**Task to carry out**
Give the number of lines in the records below that include the word "agent", and add nothing to it.

**Extracted records**

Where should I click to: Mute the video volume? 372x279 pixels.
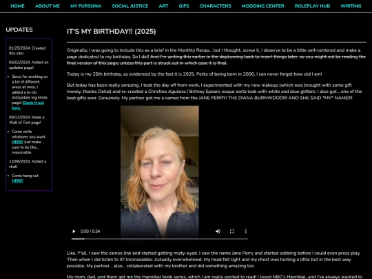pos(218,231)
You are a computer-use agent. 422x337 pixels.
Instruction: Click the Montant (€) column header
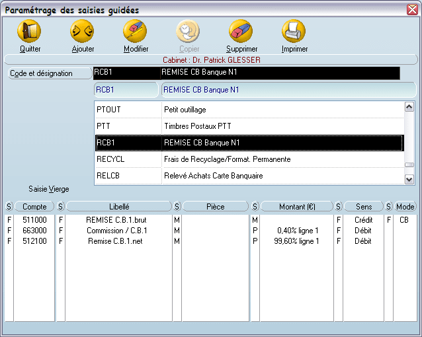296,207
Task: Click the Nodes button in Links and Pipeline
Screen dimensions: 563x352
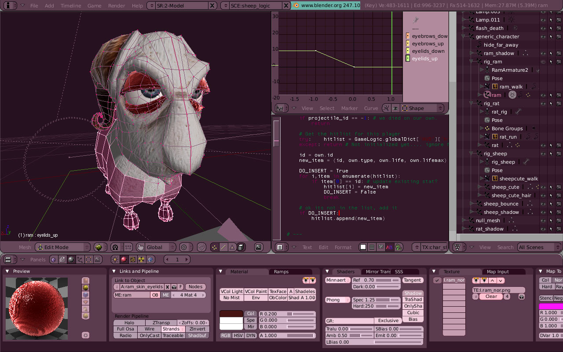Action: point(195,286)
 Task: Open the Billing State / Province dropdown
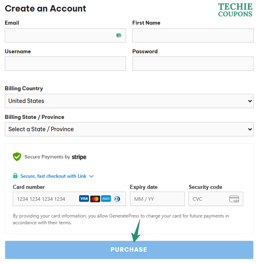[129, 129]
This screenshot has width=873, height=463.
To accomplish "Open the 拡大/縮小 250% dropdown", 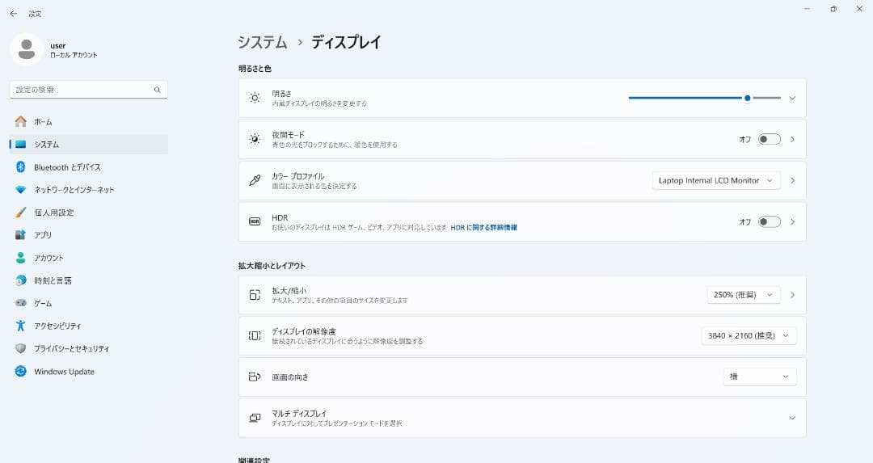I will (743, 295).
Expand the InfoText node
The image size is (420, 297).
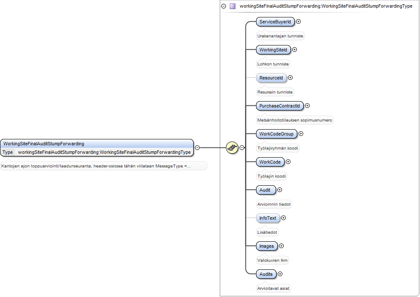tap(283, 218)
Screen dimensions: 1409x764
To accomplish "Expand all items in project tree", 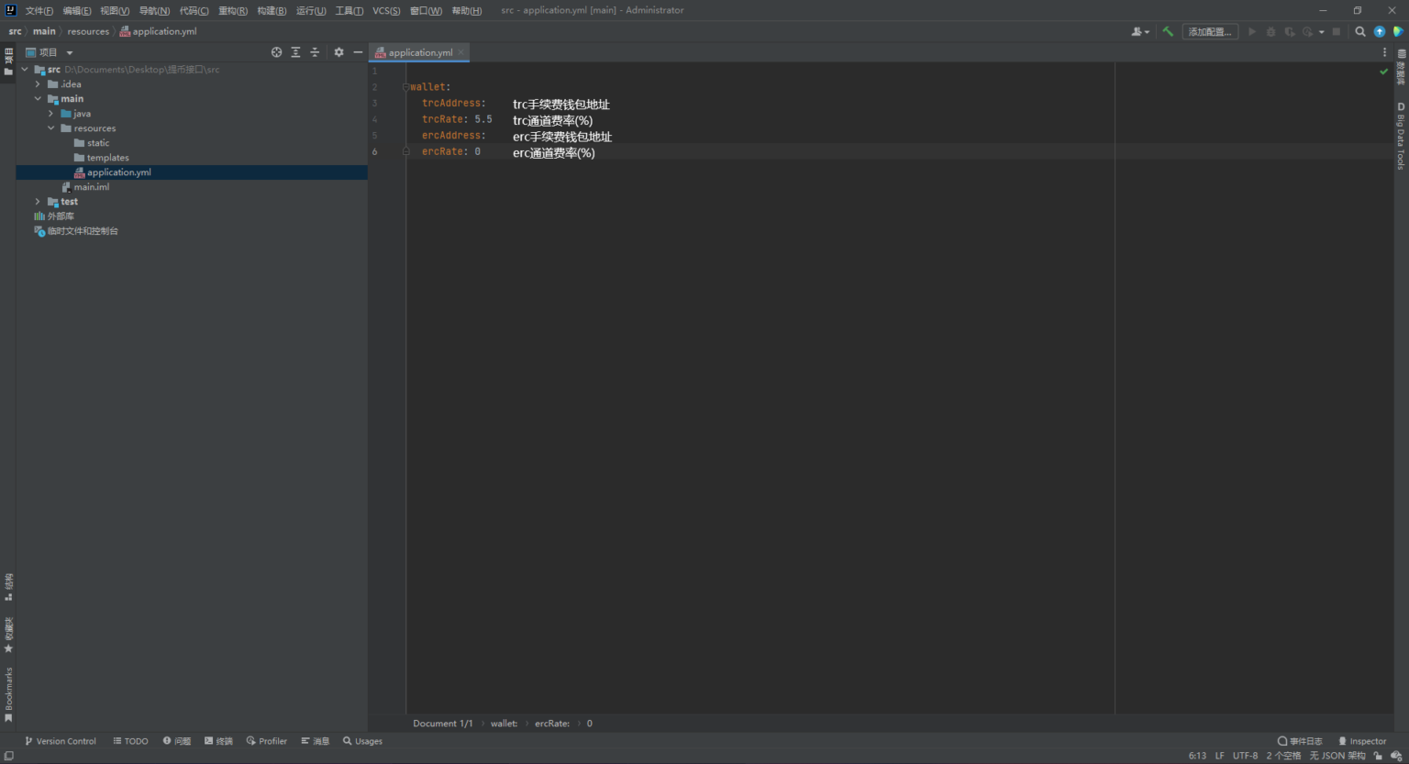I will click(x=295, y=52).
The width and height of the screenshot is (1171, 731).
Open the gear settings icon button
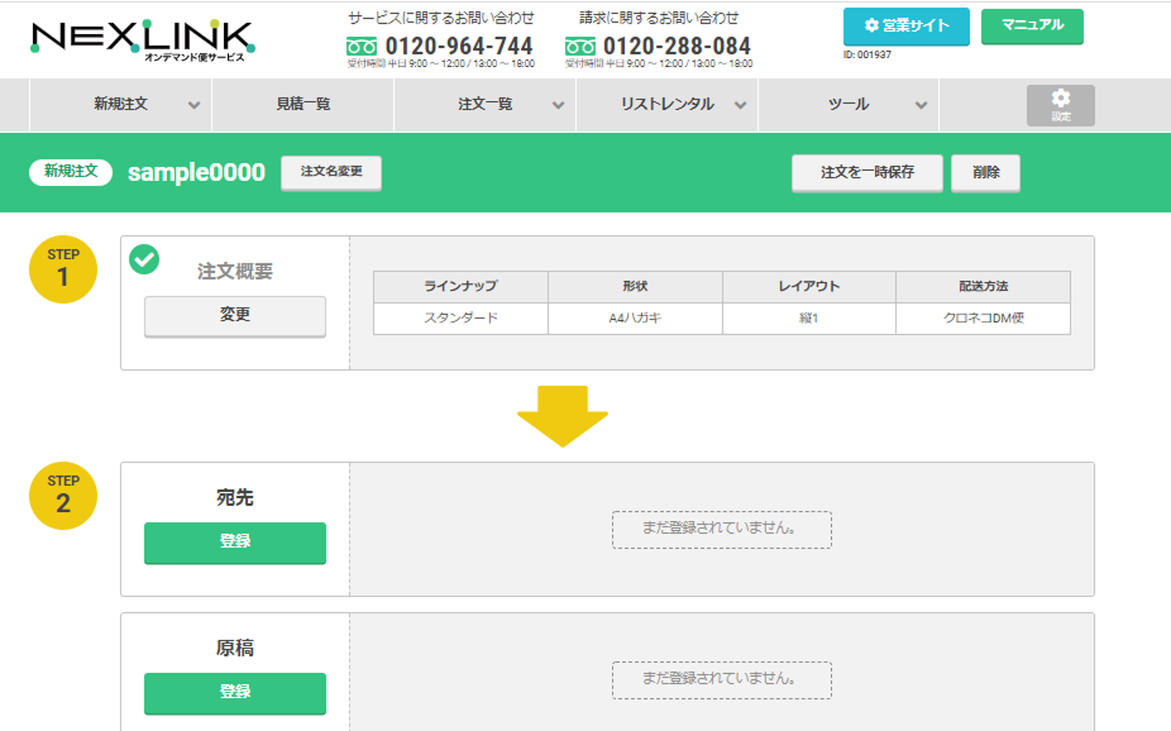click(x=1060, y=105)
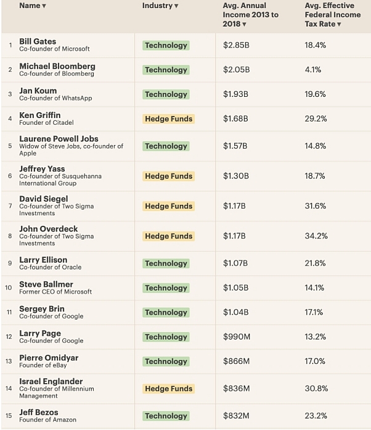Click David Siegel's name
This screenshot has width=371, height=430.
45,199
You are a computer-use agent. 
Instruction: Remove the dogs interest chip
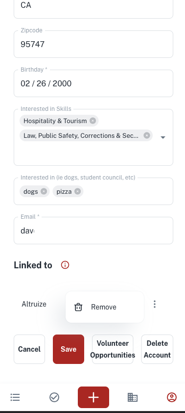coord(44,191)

* * *

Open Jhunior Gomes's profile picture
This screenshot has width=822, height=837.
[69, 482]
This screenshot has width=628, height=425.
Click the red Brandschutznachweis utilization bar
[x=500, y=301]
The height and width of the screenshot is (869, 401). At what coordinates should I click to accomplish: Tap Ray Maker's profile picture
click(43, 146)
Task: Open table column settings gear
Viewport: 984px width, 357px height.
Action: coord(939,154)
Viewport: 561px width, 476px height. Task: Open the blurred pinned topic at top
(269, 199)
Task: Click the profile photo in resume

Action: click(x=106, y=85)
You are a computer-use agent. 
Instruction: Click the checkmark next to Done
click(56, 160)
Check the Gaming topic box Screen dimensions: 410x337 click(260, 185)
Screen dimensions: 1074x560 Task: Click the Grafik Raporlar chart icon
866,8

--

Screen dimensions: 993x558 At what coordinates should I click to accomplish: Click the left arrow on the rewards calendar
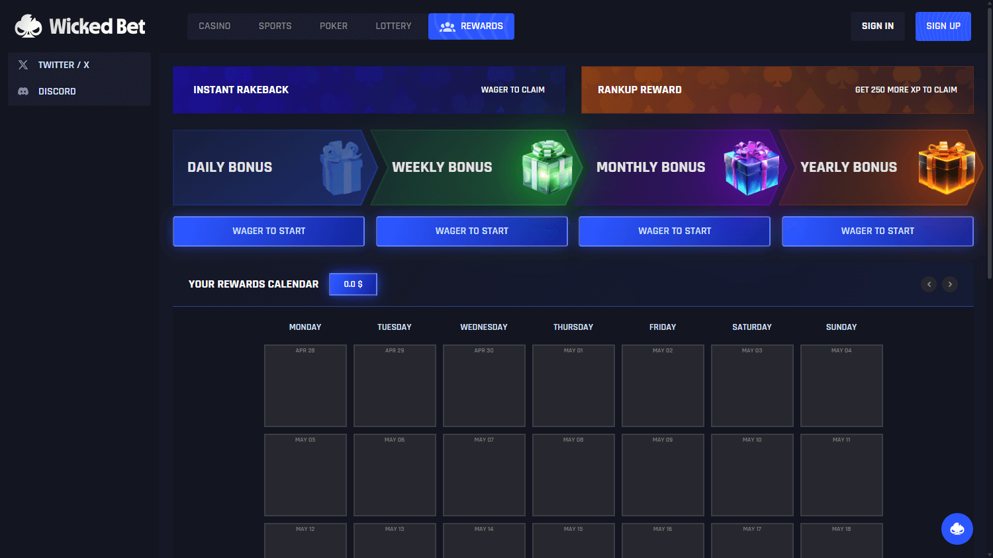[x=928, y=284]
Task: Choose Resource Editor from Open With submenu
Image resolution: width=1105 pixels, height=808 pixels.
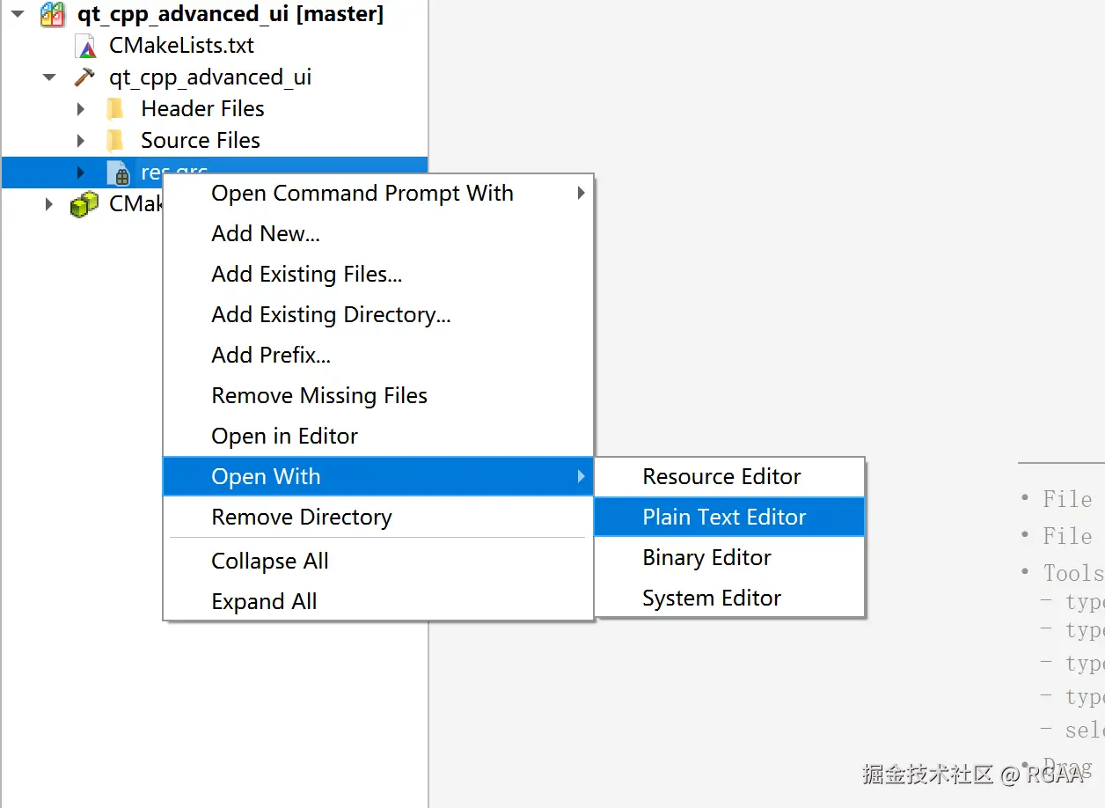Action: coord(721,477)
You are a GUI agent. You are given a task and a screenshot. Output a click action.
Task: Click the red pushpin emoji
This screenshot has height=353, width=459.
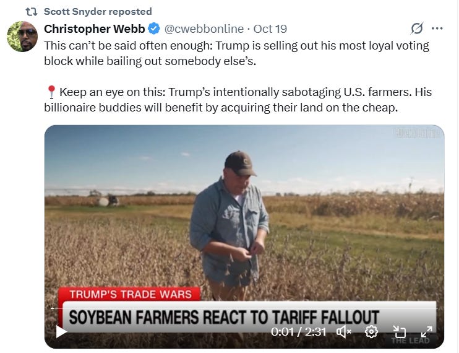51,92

**Response to this task**
4